"My name is Questlove, so I know I get love," the Roots' cheerful drummer beckoned during his Brooklyn Bowl show with D'Angelo on Monday night. "But please, please, let him know that he is loved!" The sold-out crowd bellowed in response, as Quest's plea weighed more than the standard "make some noise!" chants heard at any rap show – love was the currency of the evening, and for R&B visionary and decade-long recluse D'Angelo, it was his also his crutch.
The story is well-documented: after his Grammy-nominated debut, Brown Sugar, seeped from every Land Cruiser and project window during the Summer of '95, and his follow-up, Voodoo, established him as a sex symbol and musical virtuoso, D'Angelo crumbled under the pressure of his own greatness.

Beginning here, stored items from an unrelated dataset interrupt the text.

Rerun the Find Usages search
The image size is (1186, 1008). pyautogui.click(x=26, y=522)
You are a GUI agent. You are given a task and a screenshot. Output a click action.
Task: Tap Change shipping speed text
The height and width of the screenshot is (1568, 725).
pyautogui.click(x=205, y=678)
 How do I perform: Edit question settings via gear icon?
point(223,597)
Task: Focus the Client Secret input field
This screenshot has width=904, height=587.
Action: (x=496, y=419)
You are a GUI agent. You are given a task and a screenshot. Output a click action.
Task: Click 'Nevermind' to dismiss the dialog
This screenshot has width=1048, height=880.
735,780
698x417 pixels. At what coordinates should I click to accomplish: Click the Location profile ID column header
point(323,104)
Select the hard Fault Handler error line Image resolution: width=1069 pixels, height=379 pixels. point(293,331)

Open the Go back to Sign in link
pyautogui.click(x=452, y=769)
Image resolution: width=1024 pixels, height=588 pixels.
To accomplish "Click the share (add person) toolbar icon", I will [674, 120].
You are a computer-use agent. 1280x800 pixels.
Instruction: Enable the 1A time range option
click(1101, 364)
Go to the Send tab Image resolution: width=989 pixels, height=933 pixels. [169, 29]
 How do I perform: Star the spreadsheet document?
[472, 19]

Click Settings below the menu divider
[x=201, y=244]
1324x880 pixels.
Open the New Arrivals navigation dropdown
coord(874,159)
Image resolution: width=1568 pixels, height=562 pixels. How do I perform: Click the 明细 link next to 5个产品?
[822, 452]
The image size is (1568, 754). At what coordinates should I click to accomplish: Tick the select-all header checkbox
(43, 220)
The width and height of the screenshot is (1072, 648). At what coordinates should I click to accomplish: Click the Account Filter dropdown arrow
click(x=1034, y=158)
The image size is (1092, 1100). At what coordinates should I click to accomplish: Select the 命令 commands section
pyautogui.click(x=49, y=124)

Tours collapsed, his physical appearance deteriorated and crippling depression drove him to drugs. Questlove hasn't been shy about the painful dynamics of their relationship: after shacking up in the studio with D'Angelo for months to craft Voodoo, a period he's described as their "college years," the two musicians became incredibly close, and Questlove acted as producer, manager and confidant during the singer's darkest period. The depth of this relationship showed onstage Monday, as the duo traded encouraging glances, quick whispers and deep laughs throughout their hour-plus set. "They're so cute together, I love it!" one female whispered to her homegirl toward the end of their set – for all the couples snuggling on the dancefloor, Questlove and D'Angelo's chemistry felt more intimate.
With D'Angelo stationed behind a rack of thick Rhodes keyboards on one end of the stage and Questlove stomping kicks and pounding snares at the other, the duo recreated the loose, improvisational feel of the storied Voodoo jam sessions. D'Angelo arrived confident but reserved, slinking between his boards and seasoning his chords with tightly coiled vocal runs that felt even more pained than the material he'd recorded years prior. His voice was as round and smoky as we all remembered, and he was liberal with screams, bellows and falsettos – not one note was off. Between songs, he offered little more than "Thank you, Brooklyn," and "I love you," and a lone microphone rested atop a stand at center stage, but he never stepped near it. This wasn't a comeback concert; it was a workout between sparring partners.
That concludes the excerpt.